By Sade Andria Zabala
“For those suffering from depression, the world has fallen apart every day and is put back together the next day.” – Emily Casalena
How is a depressed person supposed to act? Who is a depressed person?
If you ask the movies, most of them might say a person with depression is an introverted, shy, bullied, suicidal underdog who could’ve been saved to neurotypical-ness if the person they loved just loved them back. If you ask the poems, most of them might say a person with depression is a narcissistic, eccentric, one-of-a-kind tortured artist longing for acceptance, for purpose, for something other than the empty every day.
But what if you’re depressed yet still able to tweet dumb, hilarious, self-deprecating jokes? What if you’re depressed yet still go about your daily routine? What if you’re depressed yet still attend parties?
Although the stigma of mental health has decreased, the romanticization and stereotypes of mentally ill people – especially those with depression – seem to remain the same.
Depression manifests itself in many forms. Rarely do we talk about the extroverted depressed people or the high-functioning depressed people.

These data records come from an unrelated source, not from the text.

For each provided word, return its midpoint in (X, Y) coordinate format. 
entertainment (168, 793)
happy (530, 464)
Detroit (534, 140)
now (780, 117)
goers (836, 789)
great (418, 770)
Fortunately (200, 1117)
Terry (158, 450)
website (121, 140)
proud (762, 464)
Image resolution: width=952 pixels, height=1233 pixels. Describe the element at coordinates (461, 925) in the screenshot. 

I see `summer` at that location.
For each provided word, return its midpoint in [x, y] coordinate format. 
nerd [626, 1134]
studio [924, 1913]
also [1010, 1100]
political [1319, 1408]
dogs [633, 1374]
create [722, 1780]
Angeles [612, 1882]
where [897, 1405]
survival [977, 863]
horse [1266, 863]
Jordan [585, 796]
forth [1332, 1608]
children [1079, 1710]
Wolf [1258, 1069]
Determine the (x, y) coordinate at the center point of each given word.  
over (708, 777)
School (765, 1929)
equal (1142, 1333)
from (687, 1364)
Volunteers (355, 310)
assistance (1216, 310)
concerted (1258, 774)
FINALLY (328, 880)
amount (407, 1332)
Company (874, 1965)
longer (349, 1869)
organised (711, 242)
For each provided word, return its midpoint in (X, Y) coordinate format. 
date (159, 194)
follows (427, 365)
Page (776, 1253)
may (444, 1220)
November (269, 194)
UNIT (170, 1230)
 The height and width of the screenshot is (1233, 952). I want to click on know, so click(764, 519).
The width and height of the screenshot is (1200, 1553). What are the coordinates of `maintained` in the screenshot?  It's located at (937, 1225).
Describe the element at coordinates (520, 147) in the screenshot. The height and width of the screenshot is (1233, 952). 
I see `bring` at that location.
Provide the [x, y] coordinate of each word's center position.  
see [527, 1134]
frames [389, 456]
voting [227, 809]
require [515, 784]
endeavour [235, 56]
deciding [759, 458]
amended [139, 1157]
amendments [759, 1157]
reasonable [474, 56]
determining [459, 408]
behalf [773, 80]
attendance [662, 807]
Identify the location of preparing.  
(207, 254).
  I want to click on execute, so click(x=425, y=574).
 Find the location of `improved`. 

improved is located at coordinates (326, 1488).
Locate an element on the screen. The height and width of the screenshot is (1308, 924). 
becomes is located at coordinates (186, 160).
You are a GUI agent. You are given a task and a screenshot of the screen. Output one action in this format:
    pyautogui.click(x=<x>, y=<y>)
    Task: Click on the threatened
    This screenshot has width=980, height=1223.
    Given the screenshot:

Of course, there are people who experience depression in a catatonic state as is often portrayed by Hollywood. Some days I feel like that, too. There are times where I want nothing but to stay in bed for an entire month because I do not have the energy to shower, eat, think, feel, or do anything at all.
But more often than not, my depressive episodes coincide with my normal habits. I go to school, I do my chores, I play with my pets, I laugh with my friends, I show up to therapy, I perform publicly, I work, I shower, I dress nice, I gossip, I have sex, I masturbate, I joke, I take selfies, I party, I eat, I read, I study, I exercise, I compete, I chase success – I do everything that typically indicates a well-balanced woman, however, I still grapple with myself internally.
There are many people like me. There are clinically depressed people who crack jokes, crave attention, have fun, and talk loud. There are people who cope with their depression in unconventional ways.
Unfortunately, many individuals can’t grasp the complexities of a depressed person. Some people, despite their left-leaning stance on mental illness, will become surprised or upset if you’re anything but strong or inspirational (especially if you’re like a lawyer, activist, manager, etc.). A person may advocate for self-care, self-love, and the normalization of mental health, yet alienate a depressed person who isn’t exhibiting the stereotypical signs and symptoms of depression.
A person shouldn’t claim to advocate for the mentally ill if their support is limited to sharing on Facebook news articles on depression. Our reality isn’t just a cause you can add to your social justice resumé, especially when you ostracize us when shit hits the fan. Depressed people aren’t all Hannah Bakers or Sylvia Plaths who cultivate their depression into a thought-provoking, stirring life lesson for future generations, and depression isn’t a fever or a cold wherein you can tick off a check-box to make sure all the symptoms are there.
Depression isn’t always sad, dramatic, and heart-breaking. Sometimes, depression is bitter, cynical, and angry, yet still humorous. Sometimes, depression is empty, dark, and hopeless, but still coping.
Our depression may not look like how you expected it to look, but it’s still valid.